Data records
-=-=-=-=-

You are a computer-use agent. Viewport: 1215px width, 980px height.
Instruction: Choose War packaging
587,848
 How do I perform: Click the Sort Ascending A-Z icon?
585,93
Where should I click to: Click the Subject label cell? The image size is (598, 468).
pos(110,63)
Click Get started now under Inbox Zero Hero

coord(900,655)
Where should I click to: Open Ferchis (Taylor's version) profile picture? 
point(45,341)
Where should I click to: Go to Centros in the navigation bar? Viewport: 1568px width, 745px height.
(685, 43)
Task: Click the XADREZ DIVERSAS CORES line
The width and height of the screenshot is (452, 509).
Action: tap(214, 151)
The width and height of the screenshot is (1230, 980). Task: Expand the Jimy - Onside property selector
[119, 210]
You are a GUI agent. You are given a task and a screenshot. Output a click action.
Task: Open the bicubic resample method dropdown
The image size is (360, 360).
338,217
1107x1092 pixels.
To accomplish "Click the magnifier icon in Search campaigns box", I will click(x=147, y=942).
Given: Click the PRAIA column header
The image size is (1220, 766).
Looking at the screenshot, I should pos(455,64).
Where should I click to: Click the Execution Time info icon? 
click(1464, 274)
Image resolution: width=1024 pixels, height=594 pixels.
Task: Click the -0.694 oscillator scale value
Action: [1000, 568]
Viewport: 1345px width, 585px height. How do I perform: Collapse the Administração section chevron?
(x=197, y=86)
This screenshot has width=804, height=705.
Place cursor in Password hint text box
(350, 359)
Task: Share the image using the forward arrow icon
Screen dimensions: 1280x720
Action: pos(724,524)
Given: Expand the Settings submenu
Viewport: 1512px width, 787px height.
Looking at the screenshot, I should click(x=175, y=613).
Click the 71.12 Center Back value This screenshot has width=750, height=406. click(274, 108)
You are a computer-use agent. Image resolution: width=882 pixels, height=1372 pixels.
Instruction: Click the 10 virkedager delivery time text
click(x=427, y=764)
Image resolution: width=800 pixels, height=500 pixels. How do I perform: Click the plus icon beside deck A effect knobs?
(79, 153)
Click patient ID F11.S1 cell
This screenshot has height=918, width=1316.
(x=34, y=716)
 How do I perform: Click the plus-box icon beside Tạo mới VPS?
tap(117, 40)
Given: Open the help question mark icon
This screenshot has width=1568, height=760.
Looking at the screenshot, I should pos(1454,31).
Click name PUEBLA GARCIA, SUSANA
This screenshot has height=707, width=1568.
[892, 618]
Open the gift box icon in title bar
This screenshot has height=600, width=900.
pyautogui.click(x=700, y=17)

-=-=-=-=-

• GIVEN EXERCISE:
Rewrite every line of the items above as a numbered list, leaving out the blank lines.

• RESULT BELOW:
1. You are a computer-use agent. Viewport: 1215px width, 980px height.
2. Instruction: Choose War packaging
3. 587,848
4.  How do I perform: Click the Sort Ascending A-Z icon?
5. 585,93
6. Where should I click to: Click the Subject label cell? The image size is (598, 468).
7. pos(110,63)
8. Click Get started now under Inbox Zero Hero
9. coord(900,655)
10. Where should I click to: Open Ferchis (Taylor's version) profile picture? 
11. point(45,341)
12. Where should I click to: Go to Centros in the navigation bar? Viewport: 1568px width, 745px height.
13. (685, 43)
14. Task: Click the XADREZ DIVERSAS CORES line
15. The width and height of the screenshot is (452, 509).
16. Action: tap(214, 151)
17. The width and height of the screenshot is (1230, 980). Task: Expand the Jimy - Onside property selector
18. [119, 210]
19. You are a GUI agent. You are given a task and a screenshot. Output a click action.
20. Task: Open the bicubic resample method dropdown
21. The image size is (360, 360).
22. 338,217
23. 1107x1092 pixels.
24. To accomplish "Click the magnifier icon in Search campaigns box", I will click(x=147, y=942).
25. Given: Click the PRAIA column header
26. The image size is (1220, 766).
27. Looking at the screenshot, I should pos(455,64).
28. Where should I click to: Click the Execution Time info icon? 
29. click(1464, 274)
30. Image resolution: width=1024 pixels, height=594 pixels.
31. Task: Click the -0.694 oscillator scale value
32. Action: [1000, 568]
33. Viewport: 1345px width, 585px height. How do I perform: Collapse the Administração section chevron?
34. (x=197, y=86)
35. This screenshot has width=804, height=705.
36. Place cursor in Password hint text box
37. (350, 359)
38. Task: Share the image using the forward arrow icon
39. Screen dimensions: 1280x720
40. Action: pos(724,524)
41. Given: Expand the Settings submenu
42. Viewport: 1512px width, 787px height.
43. Looking at the screenshot, I should click(x=175, y=613).
44. Click the 71.12 Center Back value This screenshot has width=750, height=406. click(274, 108)
45. You are a computer-use agent. Image resolution: width=882 pixels, height=1372 pixels.
46. Instruction: Click the 10 virkedager delivery time text
47. click(x=427, y=764)
48. Image resolution: width=800 pixels, height=500 pixels. How do I perform: Click the plus icon beside deck A effect knobs?
49. (79, 153)
50. Click patient ID F11.S1 cell
51. This screenshot has height=918, width=1316.
52. (x=34, y=716)
53.  How do I perform: Click the plus-box icon beside Tạo mới VPS?
54. tap(117, 40)
55. Given: Open the help question mark icon
56. This screenshot has width=1568, height=760.
57. Looking at the screenshot, I should pos(1454,31).
58. Click name PUEBLA GARCIA, SUSANA
59. This screenshot has height=707, width=1568.
60. [892, 618]
61. Open the gift box icon in title bar
62. This screenshot has height=600, width=900.
63. pyautogui.click(x=700, y=17)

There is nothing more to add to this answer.